I need to extract the highlighted value value between the span tags in the block of HTML below. The value 49.1 will be changing and I want to monitor it. Does anyone have any pointers or could suggest something to look at to prime me for this? Thanks.


49.1
°F

!!! · 10-22-2017, 03:20 PM

Try these web-search keywords: awk|sed extract value in|between html tags
Let us know what you find and try. Best wishes. Slack

business_kid · 10-22-2017, 03:28 PM

What's your programming language? In a terminal 'grep -b' or 'grep -u, would get you a byte offset, which you could pass to 'head -c' which loses the stuff before wx-value"> Next comes your number. What you do from there depends on how big or small that number goes.

syg00 · 10-22-2017, 06:26 PM

Depends on the data - is that all the input, or only a snippet ?. If the former a simple sed of digits and dots following a ">" will suffice. But the data must always look like that - else you'll need to include the full tag to ensure you get the correct line. It there are more than one, you'll get multi-line output.
grep could do it with PCRE, but makes the regex even more compex.

syg00 · 10-22-2017, 08:12 PM

Some messing around after searching - try this

Code:

xmllint  --xpath '//span[@class = "wx-value"]/text()' input.file

Assign it to a bash variable and do your comparison.

KenJackson · 10-23-2017, 04:13 PM

Is that the only wx-value span on the page? You'll need more code if there's more than one. Didn't test it, but this should work:

Code:

cat file.html | awk '/="wx-value">/{sub(/.*wx-value">/,"");sub(/<.span>.*/,"");print}'

David the H. · 11-05-2017, 04:42 AM

Just as a warning, Regex is not particularly well-suited to xml/html input. The have a nested hierarchy format, while regex operates linearly. A tool specifically designed for xml, like xmllint or xmlstarlet is thus recommended for complex tasks.

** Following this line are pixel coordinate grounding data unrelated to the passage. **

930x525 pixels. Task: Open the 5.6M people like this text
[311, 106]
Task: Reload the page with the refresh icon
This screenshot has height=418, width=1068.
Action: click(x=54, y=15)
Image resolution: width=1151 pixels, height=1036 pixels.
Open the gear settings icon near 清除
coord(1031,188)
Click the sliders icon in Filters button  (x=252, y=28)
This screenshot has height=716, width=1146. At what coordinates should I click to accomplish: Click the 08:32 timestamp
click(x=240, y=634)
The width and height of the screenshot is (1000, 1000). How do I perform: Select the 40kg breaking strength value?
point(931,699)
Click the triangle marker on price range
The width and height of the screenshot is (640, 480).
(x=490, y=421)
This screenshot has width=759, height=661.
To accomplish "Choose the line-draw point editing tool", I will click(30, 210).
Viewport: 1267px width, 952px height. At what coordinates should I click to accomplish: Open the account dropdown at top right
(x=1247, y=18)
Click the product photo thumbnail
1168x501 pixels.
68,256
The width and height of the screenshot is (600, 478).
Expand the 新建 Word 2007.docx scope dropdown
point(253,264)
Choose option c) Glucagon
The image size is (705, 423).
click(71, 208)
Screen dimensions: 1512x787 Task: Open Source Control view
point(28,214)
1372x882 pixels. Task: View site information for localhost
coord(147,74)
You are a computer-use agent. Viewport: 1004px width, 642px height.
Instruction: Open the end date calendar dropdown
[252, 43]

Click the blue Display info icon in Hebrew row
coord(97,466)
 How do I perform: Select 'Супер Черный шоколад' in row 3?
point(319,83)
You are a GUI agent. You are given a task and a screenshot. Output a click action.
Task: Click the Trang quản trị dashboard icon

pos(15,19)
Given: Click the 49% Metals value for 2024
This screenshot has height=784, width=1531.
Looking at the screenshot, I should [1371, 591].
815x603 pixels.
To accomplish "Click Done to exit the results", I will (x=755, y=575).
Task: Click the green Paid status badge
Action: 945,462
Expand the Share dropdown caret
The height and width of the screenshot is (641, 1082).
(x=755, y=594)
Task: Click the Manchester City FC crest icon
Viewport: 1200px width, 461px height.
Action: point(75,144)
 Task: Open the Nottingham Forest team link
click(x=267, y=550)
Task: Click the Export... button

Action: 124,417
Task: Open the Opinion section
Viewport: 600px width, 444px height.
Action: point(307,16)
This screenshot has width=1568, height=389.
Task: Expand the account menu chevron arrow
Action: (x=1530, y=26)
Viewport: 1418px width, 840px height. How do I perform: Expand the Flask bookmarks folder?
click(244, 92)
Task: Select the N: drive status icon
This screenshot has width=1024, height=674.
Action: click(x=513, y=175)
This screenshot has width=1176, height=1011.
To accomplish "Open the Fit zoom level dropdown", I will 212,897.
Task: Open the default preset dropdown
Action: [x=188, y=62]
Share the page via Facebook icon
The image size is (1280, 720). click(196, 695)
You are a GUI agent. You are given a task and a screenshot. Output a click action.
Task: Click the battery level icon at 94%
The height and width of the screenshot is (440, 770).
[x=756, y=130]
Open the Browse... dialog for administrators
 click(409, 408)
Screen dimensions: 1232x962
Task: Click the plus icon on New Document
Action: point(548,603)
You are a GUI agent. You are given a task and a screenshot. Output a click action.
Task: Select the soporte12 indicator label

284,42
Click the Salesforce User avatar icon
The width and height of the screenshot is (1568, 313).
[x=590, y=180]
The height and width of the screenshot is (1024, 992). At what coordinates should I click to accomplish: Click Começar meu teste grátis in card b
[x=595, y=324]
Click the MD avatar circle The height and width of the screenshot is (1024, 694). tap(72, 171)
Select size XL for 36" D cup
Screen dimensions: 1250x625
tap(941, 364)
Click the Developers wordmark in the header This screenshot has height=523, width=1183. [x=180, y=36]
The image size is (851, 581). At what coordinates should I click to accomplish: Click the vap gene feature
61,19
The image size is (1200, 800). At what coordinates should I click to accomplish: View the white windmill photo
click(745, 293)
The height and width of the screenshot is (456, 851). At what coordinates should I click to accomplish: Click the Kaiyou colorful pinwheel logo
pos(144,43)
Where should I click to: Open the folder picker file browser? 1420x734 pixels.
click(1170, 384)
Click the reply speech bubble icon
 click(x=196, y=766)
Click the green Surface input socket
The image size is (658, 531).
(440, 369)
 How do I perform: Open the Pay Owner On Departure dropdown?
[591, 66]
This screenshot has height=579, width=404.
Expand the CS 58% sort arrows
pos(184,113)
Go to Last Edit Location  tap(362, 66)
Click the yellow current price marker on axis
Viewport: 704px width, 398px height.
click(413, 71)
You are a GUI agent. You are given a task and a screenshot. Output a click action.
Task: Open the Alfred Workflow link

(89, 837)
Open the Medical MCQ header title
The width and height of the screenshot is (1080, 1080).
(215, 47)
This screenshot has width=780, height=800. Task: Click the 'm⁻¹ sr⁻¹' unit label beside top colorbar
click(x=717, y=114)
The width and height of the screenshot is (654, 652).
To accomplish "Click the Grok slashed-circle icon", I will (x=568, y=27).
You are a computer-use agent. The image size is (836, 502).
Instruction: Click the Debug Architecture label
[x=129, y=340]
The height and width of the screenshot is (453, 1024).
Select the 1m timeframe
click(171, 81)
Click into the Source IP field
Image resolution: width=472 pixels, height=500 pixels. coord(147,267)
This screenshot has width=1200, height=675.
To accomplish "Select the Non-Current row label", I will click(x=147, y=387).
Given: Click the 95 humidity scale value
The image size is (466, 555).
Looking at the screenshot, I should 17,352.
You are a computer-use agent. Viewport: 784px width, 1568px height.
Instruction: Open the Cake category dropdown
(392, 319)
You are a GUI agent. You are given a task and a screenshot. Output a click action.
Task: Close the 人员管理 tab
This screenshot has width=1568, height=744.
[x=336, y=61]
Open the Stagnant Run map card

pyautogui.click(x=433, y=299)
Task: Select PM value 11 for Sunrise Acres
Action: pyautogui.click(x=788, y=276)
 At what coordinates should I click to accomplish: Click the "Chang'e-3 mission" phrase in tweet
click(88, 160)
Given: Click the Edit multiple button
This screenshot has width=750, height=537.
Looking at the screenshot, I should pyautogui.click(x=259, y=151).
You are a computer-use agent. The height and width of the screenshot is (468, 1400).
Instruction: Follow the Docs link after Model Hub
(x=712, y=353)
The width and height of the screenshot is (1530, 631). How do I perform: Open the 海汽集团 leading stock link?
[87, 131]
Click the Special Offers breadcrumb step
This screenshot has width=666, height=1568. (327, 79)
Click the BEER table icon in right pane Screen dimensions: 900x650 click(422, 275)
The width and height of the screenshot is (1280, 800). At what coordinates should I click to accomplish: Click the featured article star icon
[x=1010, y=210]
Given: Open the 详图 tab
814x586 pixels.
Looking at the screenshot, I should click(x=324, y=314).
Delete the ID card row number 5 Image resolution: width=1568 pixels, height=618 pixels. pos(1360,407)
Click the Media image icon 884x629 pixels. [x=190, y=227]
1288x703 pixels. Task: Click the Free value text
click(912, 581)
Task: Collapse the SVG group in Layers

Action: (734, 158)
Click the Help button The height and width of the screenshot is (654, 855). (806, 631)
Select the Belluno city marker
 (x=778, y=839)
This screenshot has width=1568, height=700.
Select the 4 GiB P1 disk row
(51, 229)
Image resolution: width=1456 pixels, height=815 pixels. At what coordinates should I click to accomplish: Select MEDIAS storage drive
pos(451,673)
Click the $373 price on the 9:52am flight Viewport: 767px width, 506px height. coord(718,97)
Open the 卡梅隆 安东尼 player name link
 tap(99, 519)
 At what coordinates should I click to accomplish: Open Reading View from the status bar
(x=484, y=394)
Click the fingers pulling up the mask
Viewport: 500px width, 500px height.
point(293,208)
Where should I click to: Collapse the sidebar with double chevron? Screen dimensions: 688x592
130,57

However, if your task is simple and the code you're working on is dependably regular, then a regex solution isn't particularly out of order. Just be aware that it can get really messy if you're trying to target tags within tags within tags.

One simple tool that I really like is hxpipe (part of the html-xml-utils package). It converts xml-style input into a format that is more safely parseable by line-based tools. Using the above input, I came up with this:

Code:

hxpipe inputfile.txt | sed -rn ' /wx-value/,/[)]span/ { /^-/ s/-//p }'